In some embodiments, when the base pseudo copy number of the true gene is less than the preset threshold in step S180, it is determined that the true gene has a mutation at the target differential site.

In a specific example, the preset threshold is 1.25.

In some of these embodiments, the true gene comprises the CYP21A2 gene and the pseudogene comprises the CYP21A1P.

In some of these embodiments, the regions include UTRs, exons, and introns, and specific partitions and genomic coordinates are shown in table 1.

TABLE 1

It will be appreciated that partitioning of the true and pseudogenes according to the respective exon/intron/UTR regions requires a stretch of extension to the 5' UTR in addition to the true and pseudogenes themselves in the target region, facilitating the determination of the true gene long fragment deletions resulting from fusion of the true and pseudogenes.

Alternatively, the genomic reference sequence may be from a public database, e.g., the human genomic sequence may be the human reference genome hs37d5 genome, the GRCh37 genome, the b37 genome, the hg18 genome, the hg17 genome, the hg16 genome, or the hg38 genome 8, etc., in the NCBI or UCSC database.

It will be appreciated that the above-mentioned true genes and pseudogenes are a pair of more common true and pseudogenes, and the method is not limited to this pair of genes, and any gene which cannot be analyzed using conventional mutation analysis because of high similarity in sequence can be suitably used for analysis by the analysis method of the present invention.

According to the application, through correction of high-throughput sequencing data and analysis of difference sites, the influence of highly homologous pseudogenes on results can be eliminated to a great extent, and the fluctuation problem of NGS sequencing data is eliminated to a great extent, so that copy number variation of exon levels of true pseudogenes can be judged; the second aspect is to extract the sample to be tested and compare the sequences of the true gene and the false gene on the reference genome, and compare the sequences to the true gene to obtain the base ratio of the base of the true gene in the target difference site to all the bases of the site, and correct the base ratio of the true gene in the site according to the scale factors of each target difference site to obtain the simulated copy number of the base of the true gene, thereby eliminating the problem of fuzzy reads comparison caused by the high homology of the true gene and the false gene, and further improving the accuracy of detecting the copy number variation of the true gene; the third aspect increases the determination of the copy number of introns and UTR regions of true and false genes, not only provides a continuous determination of the missing repeat of the true and false genes, but also allows identification of potential fusion genes and gives breakpoint regions.

In addition, as shown in fig. 2, an embodiment of the present application further provides an apparatus 200 for detecting copy number variation of true and false genes, where the apparatus includes a data acquisition module 210, a first correction module 220, a second correction module 230, a third correction module 240, a first copy number calculation module 250, a comparison module 260, a second copy number calculation module 270, and an analysis module 280.

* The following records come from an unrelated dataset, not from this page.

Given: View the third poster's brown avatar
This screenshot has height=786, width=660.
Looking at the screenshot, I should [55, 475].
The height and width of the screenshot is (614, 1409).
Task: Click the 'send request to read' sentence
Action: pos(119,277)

Specifically, the data acquisition module 210 is configured to acquire high-throughput sequencing data of a sample set, where the high-throughput sequencing data includes reads of regions of true genes and pseudogenes, the regions include UTRs, exons, and introns, and the sample set includes a sample to be tested and a control sample.

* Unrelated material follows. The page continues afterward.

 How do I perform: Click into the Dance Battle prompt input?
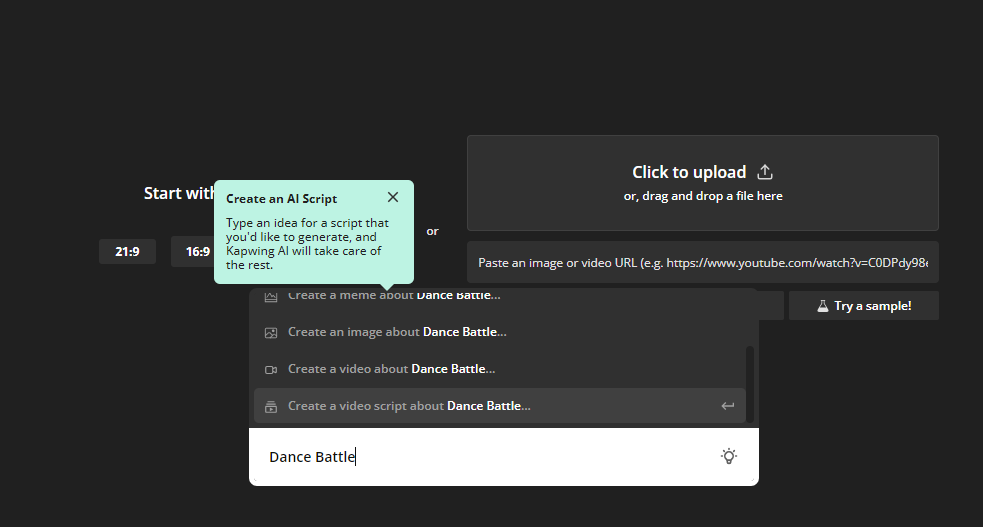click(480, 457)
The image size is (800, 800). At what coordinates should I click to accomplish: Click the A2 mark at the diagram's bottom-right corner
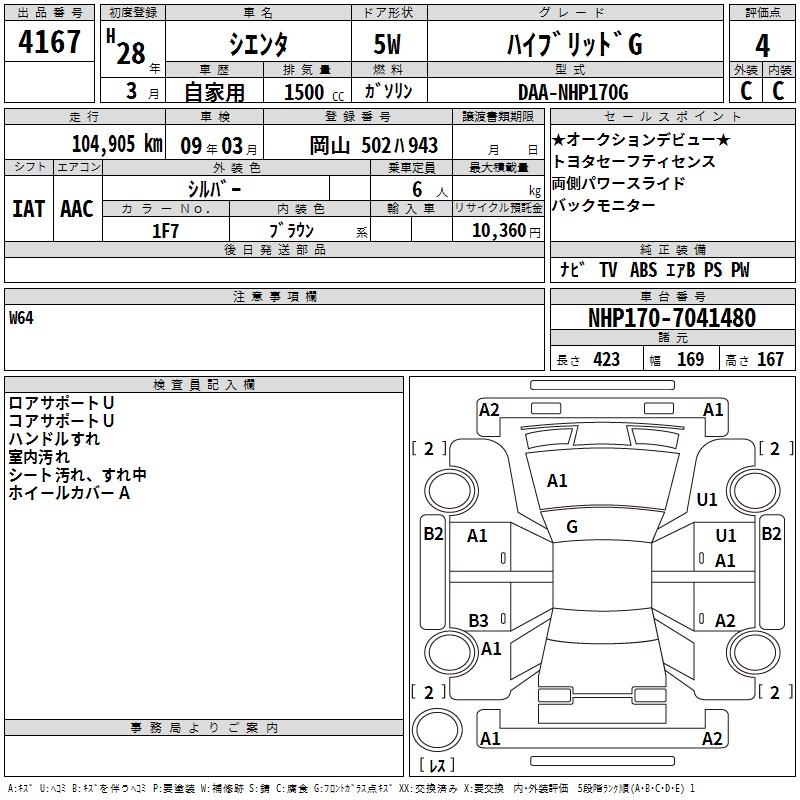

The first correction module 220 is configured to obtain a first correction factor for each control gene according to the sum of the average coverage depths of the true genes and the false genes of each sample in the sample set and the average coverage depth of each control gene.

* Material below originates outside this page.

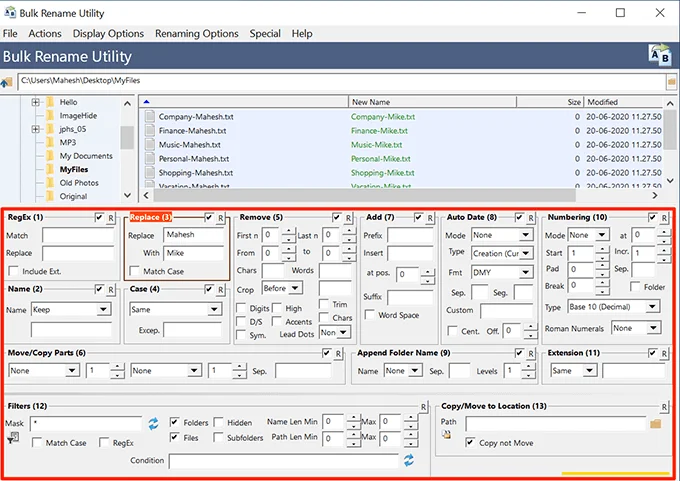This screenshot has height=481, width=680.
Task: Toggle the Include Ext. checkbox in RegEx
Action: [x=14, y=271]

The second correction module 230 is configured to average the first correction factors of the corresponding different samples of each control gene to obtain a second correction factor of each control gene.

The third correction module 240 is configured to average, for each region, a ratio of the first correction factor to the second correction factor of each control gene of each sample to be tested, so as to obtain a scale factor of each sample to be tested in each region.

The first copy number calculation module 250 is configured to obtain total copy numbers of true genes and false genes of each sample to be tested in each region according to the scale factors of each sample to be tested in each region;

And the comparison module 260 is used for extracting sequences of the true gene and the false gene of the sample to be detected and comparing the sequences to the true gene, and calculating the base ratio of the base of the true gene in the target difference site to all the bases of the site.

The copy number calculation module 270 is configured to correct the base ratio of the true gene at each target differential site according to the total copy number of the true gene and the false gene at the target differential site, so as to obtain the base pseudo copy number of the true gene.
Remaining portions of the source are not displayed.